The move prompted violent clashes that left dozens injured on both sides.
Last night in Northern Kosovo passed without violence though this does not mean that the source of tensions has disappeared.
On November 23 the NATO’s KFOR forces attempted to remove a barricade put up by ethnic Serbian minority of the region. The resistance was tense so the soldiers used tear gas. More than 20 people were injured but the Serbs got it their way and the KFOR operation was ceased.
RT crew traveled around the area and saw the barricades that have been there for the last four months still up. They are constantly maintained and people there say they are not going to abandon them in any case and in fact are planning to build more of them.
To an untrained eye those barricades seem to be mere piles of rubble, amateurishly constructed. One would never say they could become a cause of armed conflict.
But in order to comprehend why the barricades appeared in the first place, the developments in July in Kosovo must be remembered.

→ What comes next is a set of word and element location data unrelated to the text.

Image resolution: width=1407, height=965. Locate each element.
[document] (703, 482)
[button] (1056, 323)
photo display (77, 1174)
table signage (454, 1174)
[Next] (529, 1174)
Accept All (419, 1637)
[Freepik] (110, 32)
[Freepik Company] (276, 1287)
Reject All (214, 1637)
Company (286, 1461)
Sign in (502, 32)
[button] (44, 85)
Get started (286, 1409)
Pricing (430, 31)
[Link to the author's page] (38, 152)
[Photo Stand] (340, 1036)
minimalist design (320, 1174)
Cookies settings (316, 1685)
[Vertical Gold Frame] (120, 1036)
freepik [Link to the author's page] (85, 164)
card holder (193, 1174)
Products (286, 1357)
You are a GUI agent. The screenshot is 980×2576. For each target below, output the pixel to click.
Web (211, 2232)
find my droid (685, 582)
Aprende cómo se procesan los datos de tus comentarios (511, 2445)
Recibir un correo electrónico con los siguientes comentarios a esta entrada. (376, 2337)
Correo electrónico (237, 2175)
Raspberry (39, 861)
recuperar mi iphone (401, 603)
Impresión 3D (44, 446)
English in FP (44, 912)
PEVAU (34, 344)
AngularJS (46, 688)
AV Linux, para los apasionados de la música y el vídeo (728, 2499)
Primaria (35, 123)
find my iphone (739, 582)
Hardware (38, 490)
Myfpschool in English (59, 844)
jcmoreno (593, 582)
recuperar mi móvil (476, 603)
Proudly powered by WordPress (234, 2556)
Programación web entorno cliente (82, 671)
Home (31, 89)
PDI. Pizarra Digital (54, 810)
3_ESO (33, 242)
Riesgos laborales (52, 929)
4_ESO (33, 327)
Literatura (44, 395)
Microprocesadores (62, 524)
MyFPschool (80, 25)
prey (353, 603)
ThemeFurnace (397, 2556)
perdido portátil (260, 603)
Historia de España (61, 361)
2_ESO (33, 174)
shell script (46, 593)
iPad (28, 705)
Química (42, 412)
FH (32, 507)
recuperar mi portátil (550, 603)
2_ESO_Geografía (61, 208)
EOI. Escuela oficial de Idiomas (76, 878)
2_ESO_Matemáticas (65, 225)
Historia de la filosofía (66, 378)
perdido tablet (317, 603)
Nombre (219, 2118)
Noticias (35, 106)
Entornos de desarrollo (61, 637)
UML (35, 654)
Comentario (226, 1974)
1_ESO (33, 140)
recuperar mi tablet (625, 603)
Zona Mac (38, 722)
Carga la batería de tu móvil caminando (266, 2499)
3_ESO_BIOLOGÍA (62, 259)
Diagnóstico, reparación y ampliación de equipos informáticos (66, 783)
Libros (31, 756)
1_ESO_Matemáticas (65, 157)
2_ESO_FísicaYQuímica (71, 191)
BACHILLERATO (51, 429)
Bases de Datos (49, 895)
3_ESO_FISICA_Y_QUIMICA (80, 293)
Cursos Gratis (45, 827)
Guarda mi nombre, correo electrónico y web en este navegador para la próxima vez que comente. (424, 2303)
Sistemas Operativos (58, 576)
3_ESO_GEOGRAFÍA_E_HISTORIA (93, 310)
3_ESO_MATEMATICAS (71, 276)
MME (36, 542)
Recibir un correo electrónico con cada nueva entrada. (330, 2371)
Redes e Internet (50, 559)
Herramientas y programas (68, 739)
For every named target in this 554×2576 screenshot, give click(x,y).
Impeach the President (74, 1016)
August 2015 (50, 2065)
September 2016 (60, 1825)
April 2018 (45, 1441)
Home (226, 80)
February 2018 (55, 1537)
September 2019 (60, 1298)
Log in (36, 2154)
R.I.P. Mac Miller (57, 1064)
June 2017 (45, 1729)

The Serbian minority, that constitutes 10 per cent of the Kosovo population, lost any kind of legal status once Kosovo unilaterally proclaimed independence from Serbia in 2008. The Kosovo Serbs still consider themselves the citizens of Serbia. Needless to say that the Kosovo Albanians do not consider Northern Kosovo to be independent and expect Serbs to leave their homes and move to Serbia.
Until July the Serbs in northern Kosovo were allowed a measure of self-independence and an ability to be in free contact with mainland Serbia. But then the official Pristina (Kosovo capital) decided to take the border with Serbia under control, to install customs stations to administrate the goods flow and all the cars and trucks coming into the area.
The Serbs did not see that as a mere formality, but as an infringement of their remaining freedoms. They called it a slippery slope, first comes the customs control – then they become hostages of a political will of Albanian Pristina.
To prevent that from happening they erected barricades.
Then it appeared a compromise was found when it was announced that the customs stations will be controlled not by Albanians, but by KFOR forces.
The only matter is that the Serbs never trusted KFOR, seeing it as a force that conducts NATO policies in the region, making the separation of Kosovo from Serbia possible in the first place and protecting Albanian interests only.
And Serbs have every right to stick to their opinion since KFOR has never been noticed in any sympathies with Serbs.
This time it was exactly the same. Once the tensions run high and an attempt to remove the barricades was made, KFOR opened fire at protestors with live ammunition, later claiming they were using rubber bullets.
But doctors of that region that were treating the wounded – they have seen enough to tell the difference between a rubber bullet wound and a real one. Luckily enough, no one was killed.
In the last decade of November KFOR started another operation to remove the barricades and again the Serbs who were born in Kosovo made a stand, clearly understanding this might be their last one, saying firmly they will not leave their land.